Steijaert gebruikte een beschrijving die de twee ‘stabiele’ toestanden voorstelt als dalen in een soort berglandschap. In deze zogeheten potentiaalbeschrijving wordt de stabiliteit van een toestand (bijvoorbeeld de groeifase) voorgesteld door de diepte van het dal. Dit potentiaallandschap maakt de invloed van het aantal signaalmoleculen inzichtelijk. “Hoe minder moleculen, hoe groter de kans dat het systeem over de potentiaalberg heen springt.”

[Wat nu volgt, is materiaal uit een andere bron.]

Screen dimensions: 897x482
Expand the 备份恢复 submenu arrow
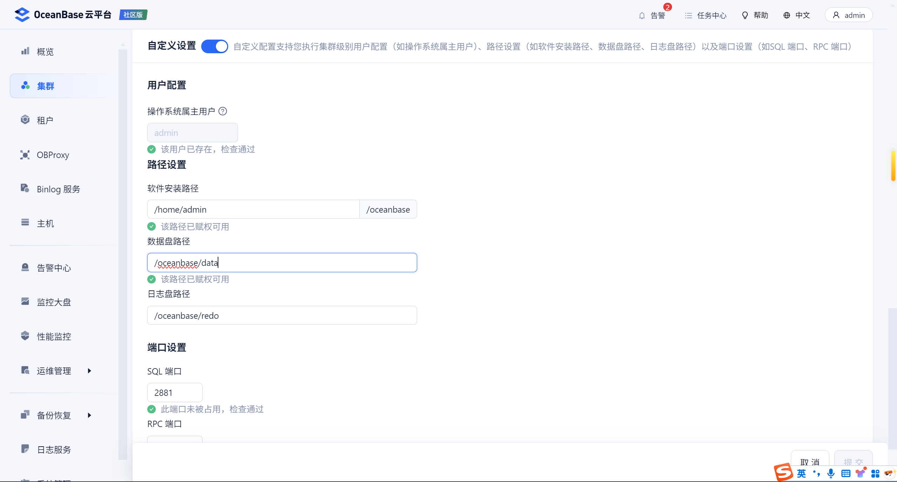coord(89,415)
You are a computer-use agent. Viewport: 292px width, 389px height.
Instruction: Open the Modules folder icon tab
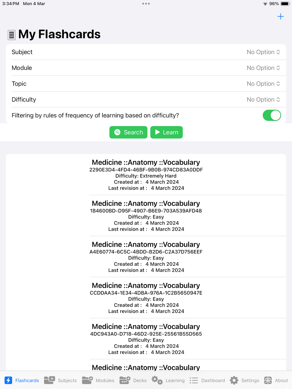pos(87,380)
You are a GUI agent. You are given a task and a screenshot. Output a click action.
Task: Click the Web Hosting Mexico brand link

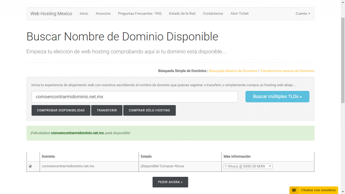click(51, 13)
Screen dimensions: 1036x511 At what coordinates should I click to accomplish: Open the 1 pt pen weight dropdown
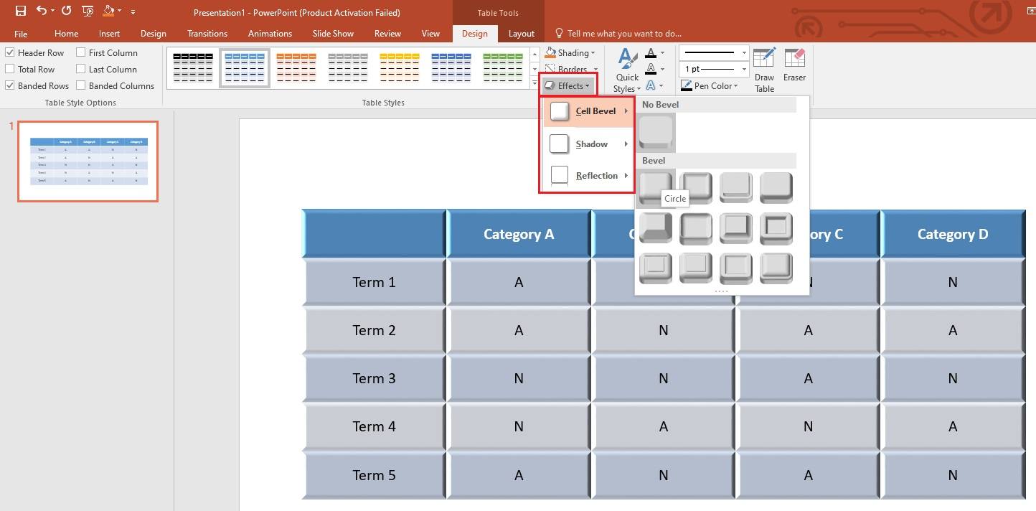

Aan de hand van een met experimentele data ondersteund model kan zelfs iets worden gezegd over het optimale aantal signaalmoleculen. Steijaert laat een voorbeeld zien van een model dat hij heeft opgesteld. “Je kunt zien dat de potentiaalberg tussen de twee toestanden niet zo hoog is, je zou dus verwachten dat deze situatie niet heel stabiel is.” Dit onverwachte resultaat bracht Steijaert en zijn collega’s ertoe om het systeem nog iets nauwkeuriger te bekijken. Toen bleek dat de signaalmoleculen in dit proces de neiging hadden om te gaan samenklonteren. “Hierdoor wordt de overgang tussen de toestanden moeilijker dan het model deed vermoeden.” Een ogenschijnlijke fout in het model leidde dus tot meer begrip van het beschreven systeem: een mooi voorbeeld van hoe model en experiment elkaar versterken en leiden tot een beter begrip van de flessenpost in ons lichaam. (TJ)/.